Substrate composition is one of the most important factors influencing the decomposition of plant residues in soils. The interaction of organic residue biochemistry with residue decomposition rates, soil aggregation and soil humus composition was determined in a laboratory experiment. Addition of seven different organic residues (2% w/w alfalfa, oat, canola, clover, soybean, corn and prairie grasses) to a Webster soil resulted in a rapid, transient increase in aggregate mean weight diameters (MWD) when incubated for 9 d with residues with low phenolic acid content (alfalfa, canola and clover) and was inversely correlated with soil carbohydrate content ( r=−0.63).

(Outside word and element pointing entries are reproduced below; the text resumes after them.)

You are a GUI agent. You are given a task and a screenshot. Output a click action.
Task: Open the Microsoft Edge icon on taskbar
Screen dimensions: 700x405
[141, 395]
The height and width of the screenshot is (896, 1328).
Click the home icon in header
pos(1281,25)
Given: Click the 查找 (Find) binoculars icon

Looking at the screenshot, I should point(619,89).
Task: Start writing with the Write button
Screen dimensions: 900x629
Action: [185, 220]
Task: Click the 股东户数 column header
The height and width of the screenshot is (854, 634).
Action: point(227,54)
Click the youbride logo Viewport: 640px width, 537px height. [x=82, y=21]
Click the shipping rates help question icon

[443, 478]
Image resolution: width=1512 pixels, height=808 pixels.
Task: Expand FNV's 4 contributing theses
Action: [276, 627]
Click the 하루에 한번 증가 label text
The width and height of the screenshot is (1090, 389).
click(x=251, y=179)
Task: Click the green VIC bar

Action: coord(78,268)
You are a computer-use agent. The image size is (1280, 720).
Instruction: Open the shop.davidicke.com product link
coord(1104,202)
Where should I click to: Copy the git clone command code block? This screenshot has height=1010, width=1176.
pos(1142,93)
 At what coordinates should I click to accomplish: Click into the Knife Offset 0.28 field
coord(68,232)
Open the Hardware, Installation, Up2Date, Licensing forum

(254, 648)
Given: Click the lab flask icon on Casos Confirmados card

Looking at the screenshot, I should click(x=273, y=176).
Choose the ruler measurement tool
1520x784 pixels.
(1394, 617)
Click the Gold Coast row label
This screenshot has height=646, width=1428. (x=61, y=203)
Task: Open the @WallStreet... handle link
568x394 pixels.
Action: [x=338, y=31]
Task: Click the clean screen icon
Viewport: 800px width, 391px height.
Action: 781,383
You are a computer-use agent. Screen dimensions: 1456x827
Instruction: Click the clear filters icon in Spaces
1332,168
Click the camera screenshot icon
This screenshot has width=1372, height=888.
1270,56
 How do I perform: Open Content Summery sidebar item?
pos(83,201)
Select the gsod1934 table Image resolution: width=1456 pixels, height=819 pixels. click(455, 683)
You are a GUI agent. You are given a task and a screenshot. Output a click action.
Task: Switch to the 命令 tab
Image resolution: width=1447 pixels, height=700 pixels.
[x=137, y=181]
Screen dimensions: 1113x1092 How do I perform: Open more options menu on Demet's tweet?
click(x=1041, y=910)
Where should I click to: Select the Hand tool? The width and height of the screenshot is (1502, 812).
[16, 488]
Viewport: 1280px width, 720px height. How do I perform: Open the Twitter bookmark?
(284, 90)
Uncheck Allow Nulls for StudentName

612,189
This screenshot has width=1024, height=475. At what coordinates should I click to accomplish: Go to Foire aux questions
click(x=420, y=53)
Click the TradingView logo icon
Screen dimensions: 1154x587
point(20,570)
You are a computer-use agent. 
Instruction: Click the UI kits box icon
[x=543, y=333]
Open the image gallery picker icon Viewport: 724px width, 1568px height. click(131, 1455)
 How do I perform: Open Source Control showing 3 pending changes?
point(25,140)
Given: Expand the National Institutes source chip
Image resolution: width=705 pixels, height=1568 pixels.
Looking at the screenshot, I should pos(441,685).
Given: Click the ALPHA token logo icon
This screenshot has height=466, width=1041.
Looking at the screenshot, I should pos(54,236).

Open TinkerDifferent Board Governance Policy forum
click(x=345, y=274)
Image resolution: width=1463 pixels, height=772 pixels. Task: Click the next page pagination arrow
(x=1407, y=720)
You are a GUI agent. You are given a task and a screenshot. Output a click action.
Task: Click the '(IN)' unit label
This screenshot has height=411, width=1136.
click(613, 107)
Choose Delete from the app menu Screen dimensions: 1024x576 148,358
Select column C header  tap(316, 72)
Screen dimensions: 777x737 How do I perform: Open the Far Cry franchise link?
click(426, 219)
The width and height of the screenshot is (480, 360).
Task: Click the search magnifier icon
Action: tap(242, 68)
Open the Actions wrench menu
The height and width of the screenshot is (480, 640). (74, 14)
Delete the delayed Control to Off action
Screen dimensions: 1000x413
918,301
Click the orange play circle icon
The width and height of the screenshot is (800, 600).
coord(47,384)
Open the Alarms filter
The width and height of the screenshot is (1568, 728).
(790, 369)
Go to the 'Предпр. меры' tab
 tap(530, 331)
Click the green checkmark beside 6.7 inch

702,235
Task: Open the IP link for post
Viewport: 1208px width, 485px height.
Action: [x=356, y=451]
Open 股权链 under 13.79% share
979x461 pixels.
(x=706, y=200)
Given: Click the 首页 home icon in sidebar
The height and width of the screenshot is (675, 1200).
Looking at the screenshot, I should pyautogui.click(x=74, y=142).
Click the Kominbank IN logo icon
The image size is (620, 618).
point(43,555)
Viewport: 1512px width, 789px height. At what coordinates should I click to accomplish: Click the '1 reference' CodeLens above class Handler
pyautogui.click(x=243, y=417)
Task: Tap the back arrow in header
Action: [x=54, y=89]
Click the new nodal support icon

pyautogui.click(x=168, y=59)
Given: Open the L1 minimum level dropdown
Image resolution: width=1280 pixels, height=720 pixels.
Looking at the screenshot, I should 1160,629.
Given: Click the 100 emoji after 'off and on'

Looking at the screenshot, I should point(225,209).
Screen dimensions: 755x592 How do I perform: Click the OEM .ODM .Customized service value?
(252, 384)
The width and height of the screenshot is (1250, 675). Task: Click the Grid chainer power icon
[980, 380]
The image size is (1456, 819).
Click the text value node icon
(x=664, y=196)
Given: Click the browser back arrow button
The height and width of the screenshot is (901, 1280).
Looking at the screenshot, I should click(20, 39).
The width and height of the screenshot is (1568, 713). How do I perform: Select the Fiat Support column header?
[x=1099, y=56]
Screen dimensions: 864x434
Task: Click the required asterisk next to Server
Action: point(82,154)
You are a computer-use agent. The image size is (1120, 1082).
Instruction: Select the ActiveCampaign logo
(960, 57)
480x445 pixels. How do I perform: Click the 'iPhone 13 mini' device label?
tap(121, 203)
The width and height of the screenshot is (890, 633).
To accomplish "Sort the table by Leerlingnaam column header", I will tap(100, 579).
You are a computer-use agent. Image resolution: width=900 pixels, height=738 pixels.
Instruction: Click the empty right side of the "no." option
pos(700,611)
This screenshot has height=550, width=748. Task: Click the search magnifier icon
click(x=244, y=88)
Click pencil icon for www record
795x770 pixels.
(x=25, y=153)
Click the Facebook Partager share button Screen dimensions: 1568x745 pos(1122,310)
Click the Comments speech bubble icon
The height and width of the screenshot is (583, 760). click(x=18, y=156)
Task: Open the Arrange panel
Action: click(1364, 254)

More pronounced improvement in aggregate size was noted upon increased incubation to 84 d with organic residues higher in phenolic acid content (corn, prairie grasses, oat and soybean) and was related to soil phenolic acid ( r=0.65) and soil carbohydrate content ( r=0.70). Total plant residue phenolic acid content was related to MWD measured after incubation for 84 d by a quadratic response and plateau function ( r=0.96) and the MWD quadratically increased with an increase in vanillin-vanillic acid concentrations in the plant residues ( r=0.997). Soil organic C after 84 d was related to the MWD ( r=0.82) and the residue's vanillin-vanillic acid content ( r=0.86), suggesting that C remaining in the soil following decomposition maybe related to the specific phenolic acid content. The results suggest that transient aggregate stability initiated by microbial decomposition of the carbohydrate and amino acid content of the residue, is then strengthened by the interaction with phenolic acids such as vanillin or vanillic acid released by microbial decomposition from residues structural components.